» **Texte à lire**:
··········

C’est dans cette ambiance particulière qu’a eu lieu notre séminaire de rentrée des élu-e-s du Rassemblement citoyen, écologiste et solidaire (RCES) de la région Auvergne-Rhône-Alpes. Deux jours sur les rives du lac d’Annecy, poste d’observation privilégié des inégalités sociales mais aussi espace de toute beauté, pour faire le bilan à mi-mandat de notre action — et de notre utilité — comme minorité d’opposition face à Laurent Wauquiez et tracer des perspectives pour la suite. Face aux projets destructeurs et aux coupes de subventions, face au clientélisme, à l’obsession libérale pour la réduction des impôts et aux discours flippants sur l’accueil des réfugiés, depuis presque trois ans maintenant, nous avons tenu bon, dénoncé et obtenu des victoires, tout en restant soudés malgré notre diversité politique [1] et le passage d’une présidentielle en plein gué. Nous n’avons pas perdu de vue pourquoi nous avions été élus, et l’avons porté.

··········

» **Bloc de données**:

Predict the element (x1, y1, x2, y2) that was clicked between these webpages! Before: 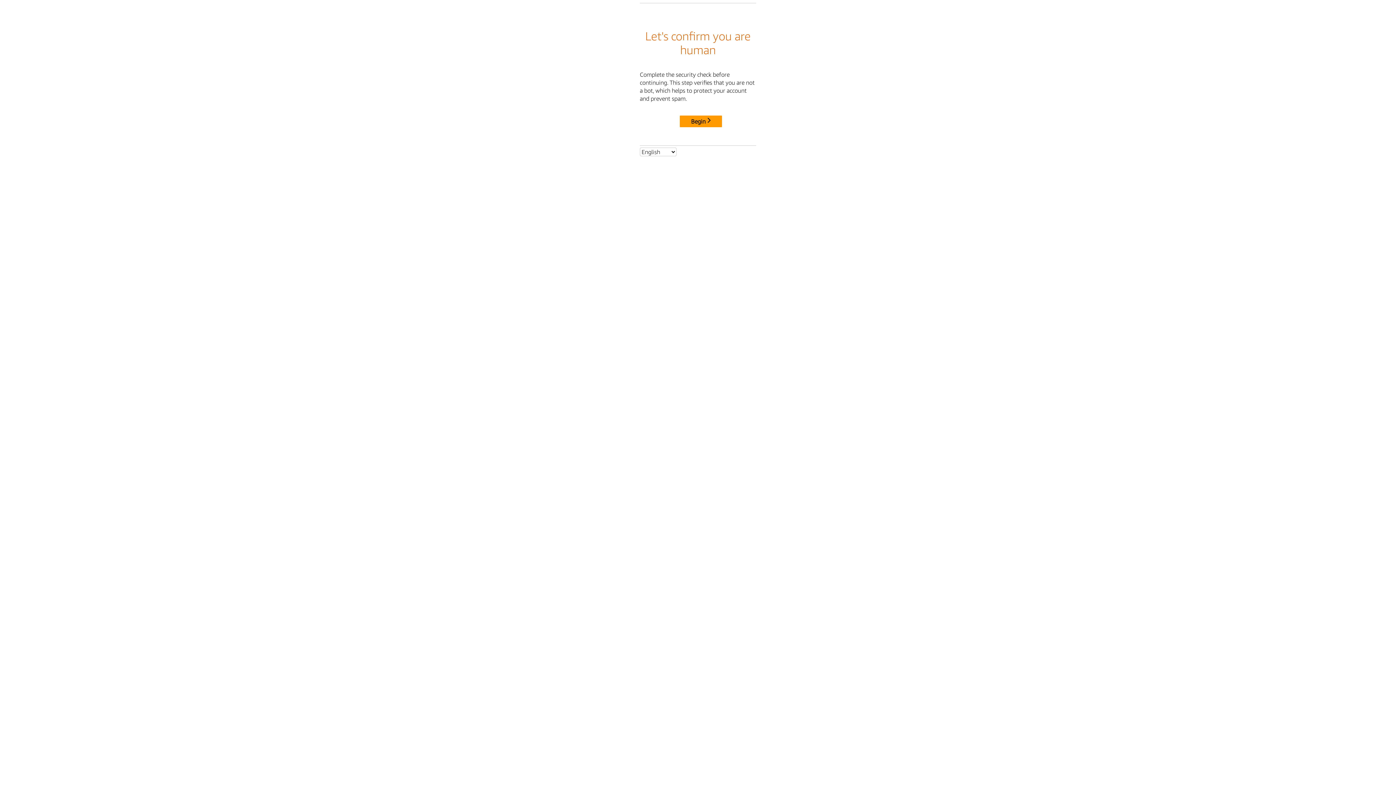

··········

» **Votre objectif**:
Reprenez le texte sur le séminaire de rentrée des élus du RCES à Annecy et poursuivez-le à partir de sa dernière phrase.

» **Résultat de la tâche**:
Nul besoin d’être devin ni même écologiste pour voir que les signes de la dégradation sont déjà là
Lors de ce séminaire, nous avons planché sur plusieurs scénarios d’évolution du paysage politique français d’ici à 2021, date de la fin de notre mandat et des prochaines élections régionales. Exercice délicat sans boule de cristal… Les poids respectifs des différentes formations politiques ont été mis au débat, mais assez rapidement il est apparu que, quoiqu’il se passe du côté des partis et mouvements, le fait saillant serait l’aggravation de l’urgence climatique et sociale, couplée à l’inaction du gouvernement et à la poursuite des politiques libérales. Nous nous sommes donc rapidement concentrés sur les deux axes de fond qui vont guider nos prises de position et actions concrètes à la région : un, l’écologie n’est pas compatible avec le capitalisme et on a beau le dire depuis dix ans déjà, on le répétera sur tous les tons. Deux, nous intégrons l’hypothèse de l’effondrement : qu’il arrive ou non, nous jugeons que notre responsabilité d’élus est de le prendre en compte, et de ne pas laisser courir le risque aux populations de le subir sans préparation ni dispositifs d’adaptation.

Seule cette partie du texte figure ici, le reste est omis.